The JUICE mission was the most challenging, but at the same time, the most important and exciting project that I have been involved in. It was a great opportunity to contribute to such a large space-related project and I am keen on any life discovery on Jupiter.

Dr Babak Bakhit

The spacecraft is currently on its way to orbit Jupiter and investigate the planet’s three ocean-bearing icy moons – Ganymede, Callisto and Europa – with a suite of remote sensing, geophysical and in situ instruments. It is due to reach Jupiter in July 2031, with flybys en route to Venus (August 2025), Earth (September 2026), and Earth again (January 2029).

These moons are expected to have extraterrestrial liquid water under their frozen surfaces, which is the subject of significant interest as a key prerequisite for extraterrestrial life.
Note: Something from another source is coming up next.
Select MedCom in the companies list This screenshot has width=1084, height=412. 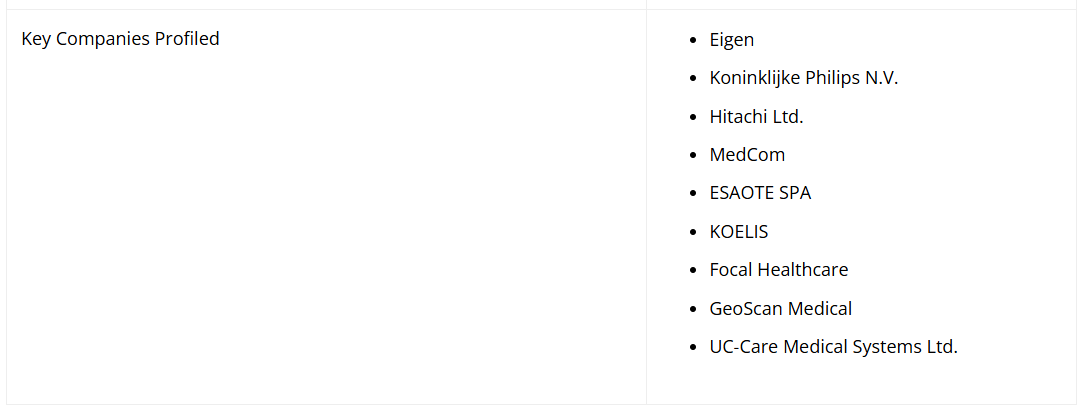point(747,155)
The spacecraft will also explore Jupiter’s complex environment and its system (atmosphere, ring system, and magnetic environment) as a model for other gas giants in our solar system – these being Saturn, Uranus, and Neptune.
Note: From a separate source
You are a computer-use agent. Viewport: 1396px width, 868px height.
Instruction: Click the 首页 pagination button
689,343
Dr Bakhit, who is from the Department of Engineering’s Electronic Devices and Materials Group, was responsible for applying a protective coating to state-of-the-art sensors that make up the radio and plasma wave instrument (RPWI). The RPWI consists of four 10cm diameter Langmuir probes for exploring the atmosphere around Jupiter’s icy moons.
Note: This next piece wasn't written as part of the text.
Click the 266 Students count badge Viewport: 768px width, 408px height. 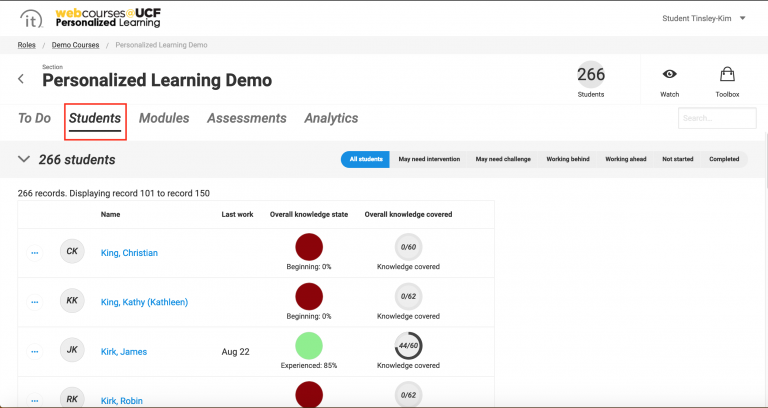click(x=591, y=75)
Each probe is mounted at the end of three-metre-long deployable booms, enabling it to extend from the spacecraft body.

These probes, which will characterise plasma and measure radio emissions, are made of titanium grade 5 alloy and have spherical shapes, designed to be like eggshells, with a 400-micro-metre thickness. Resistor-capacitor circuit elements exist inside the spheres.

“To make the Langmuir probes sensitive enough to detect a wide range of frequencies and electrical charges (both electrons and ions), it was essential to coat them with special layers,” said Dr Bakhit. “In fact, the coatings needed to be extremely sensitive to the electrical charges and capable of surviving harsh environments, such as extreme weather, temperature, and radiation, during this mission.”

He added: “The coatings had to have excellent electrical performance, high temperature durability, chemical inertness, optical properties, and adhesion, together with high sensitivity to plasma density variations, and ultra-low surface roughness and sensitivity to contaminations. This combination of properties required the coatings to be made of a particular material with precise composition and nanostructure.”

Titanium aluminium nitride (TiAlN) alloys were grown by magnetron sputtering – a highly controlled and repeatable physical vapour deposition process. However, sputter-depositing these coatings on such large spheres proved to be no easy task.

“We dealt with a series of challenges in this project,” said Dr Bakhit. “First of all, the shape and size of the probes were not suitable for common sputtering systems. We used an industrial-scale sputtering system and redesigned the inside of its growth chamber. We came up with a carousel-like structure with two rails that allowed the spheres to freely roll around during the deposition process, leading to uniform coatings.”

“The other unexpected issue was severe arcing that occurred during the growth. To overcome this challenge of unwanted discharge occurring on the surface of the spheres, a special approach with optimised electrical charge density was utilised,” he added.

The RPWI on board the spacecraft is described in detail as part of a paper published in the journal Space Science Reviews. Further details can also be found on the ESA's website for the JUICE scientific community.

Reflecting on the mission, Dr Bakhit said: “I have been involved in several projects in collaboration with partners from both academia and industry. Admittedly, the JUICE mission was the most challenging, but at the same time, the most important and exciting one. It was a great opportunity to contribute to such a large space-related project and I am keen on any life discovery on Jupiter. I am pleased that my contribution was also acknowledged in a prestigious certificate from the ESA.”